I responded in kind. In the next breath he was pouring out his heart. He’s a veteran. He has nightmares from multiple tours in war zones. He recalled parachuting with comrades behind enemy lines and seeing his fellows getting shot down in the air. Worst yet, he shared the horror of holding on to a fallen soldier as a shield. And worse than that, later seeing his best friend get shot in the head next to him while they were in a dug out. His mom and sister died in the States while he was away fighting. Even worse than all that, when he finally returned stateside with shrapnel in his body, he was denied benefits and had to fight for treatment. On top of all that, he’s homeless.
As he looked at me, tears filled his eyes and he asked me, “How can I ever get these thoughts out of my head? How can I stop seeing these visions over and over again? Is it possible for me to have peace? I want the peace that Christ offers.”
Perhaps it goes without saying, but I will say it anyway: I saw this man as the reason I fought my lethargy all day. I hadn’t experienced loss, death and homelessness in the same way he had, but I had experienced it. I knew what it was to be a target of an enemy intent on stealing my next breath and all my hope. I knew what it was to wonder if God was even paying attention to me, if He was even aware of what was going on in my life. I shared that with him, then I asked him two questions: (1) Can I share a scripture passage that helped me this week? (2) Can I hug you?
He said yes to both.
I intended to read Philippians 4:1-9 to him. I had been meditating on this passage during the week. But a few sentences in, I realized the chapter had advanced on my tablet. I looked up and told him, “This passage is intended for you, because it’s not the passage I turned to.”
1. From Paul, an apostle of Christ Jesus. I am an apostle because that is what God wanted. Also from Timothy, our brother.
2 To the holy and faithful brothers and sisters in Christ that live in Colossae:
Grace and peace to you from God our Father.
3 In our prayers for you we always thank God, the Father of our Lord Jesus Christ, 4 because we have heard about the faith you have in Christ Jesus and the love you have for all of God’s people. 5 You have this faith and love because of your hope, and what you hope for is kept safe for you in heaven. You learned about this hope when you heard the message about the truth, the Good News 6 that was told to you. Everywhere in the world that Good News is bringing blessings and is growing. This has happened with you, too, since you heard the Good News and understood the truth about the grace of God. 7 You learned about God’s grace from Epaphras, whom we love. He works together with us and is a faithful servant of Christ for us. 8 He also told us about the love you have from the Holy Spirit.

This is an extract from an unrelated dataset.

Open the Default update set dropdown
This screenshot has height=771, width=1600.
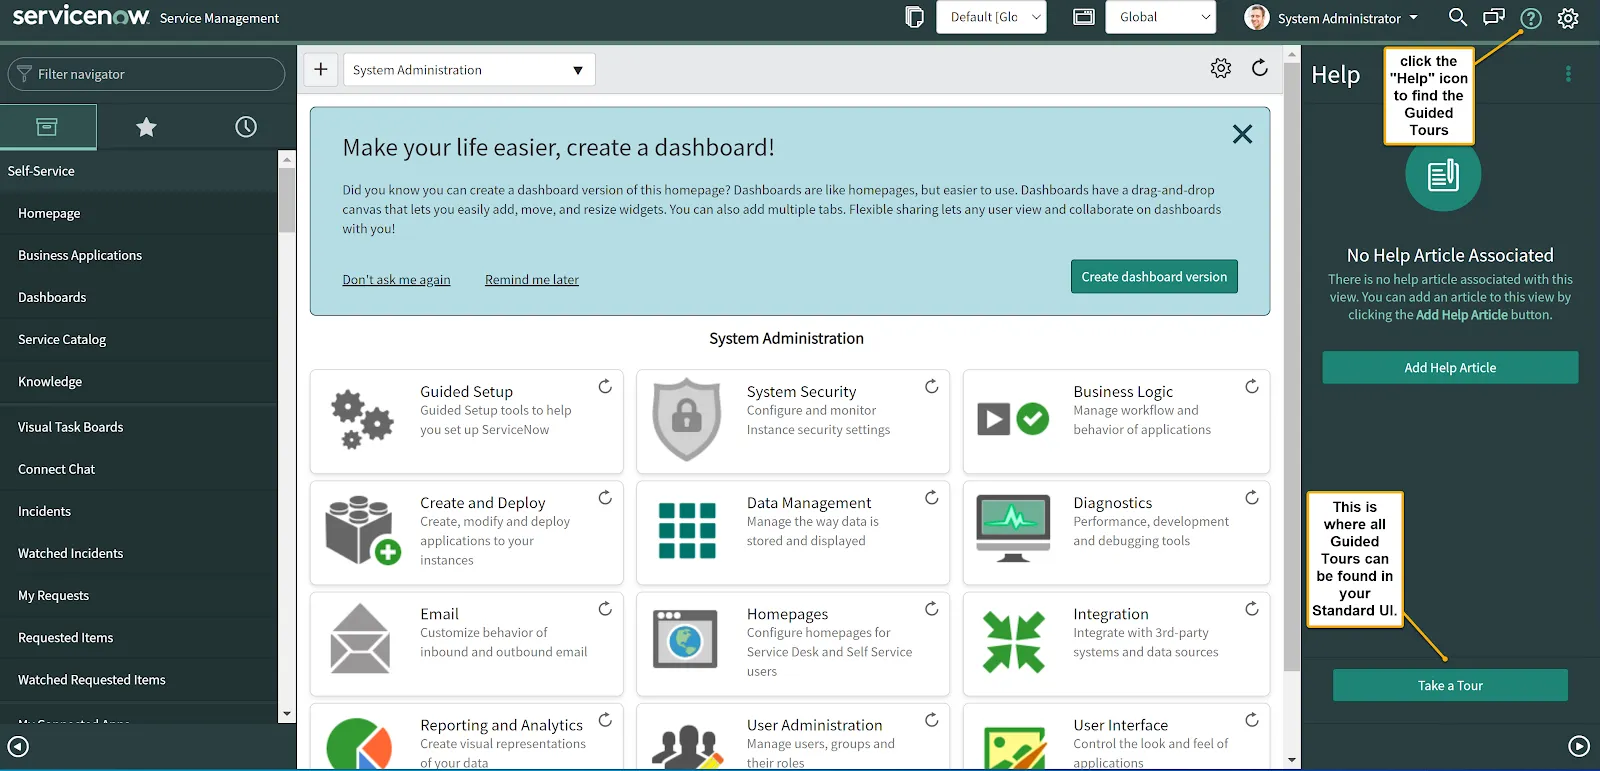[991, 17]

9 Because of this, since the day we heard about you, we have continued praying for you, asking God that you will know fully what he wants. We pray that you will also have great wisdom and understanding in spiritual things 10 so that you will live the kind of life that honors and pleases the Lord in every way. You will produce fruit in every good work and grow in the knowledge of God. 11 God will strengthen you with his own great power so that you will not give up when troubles come, but you will be patient. 12 And you will joyfully give thanks to the Father who has made you able to have a share in all that he has prepared for his people in the kingdom of light. 13 God has freed us from the power of darkness, and he brought us into the kingdom of his dear Son. 14 The Son paid for our sins, and in him we have forgiveness.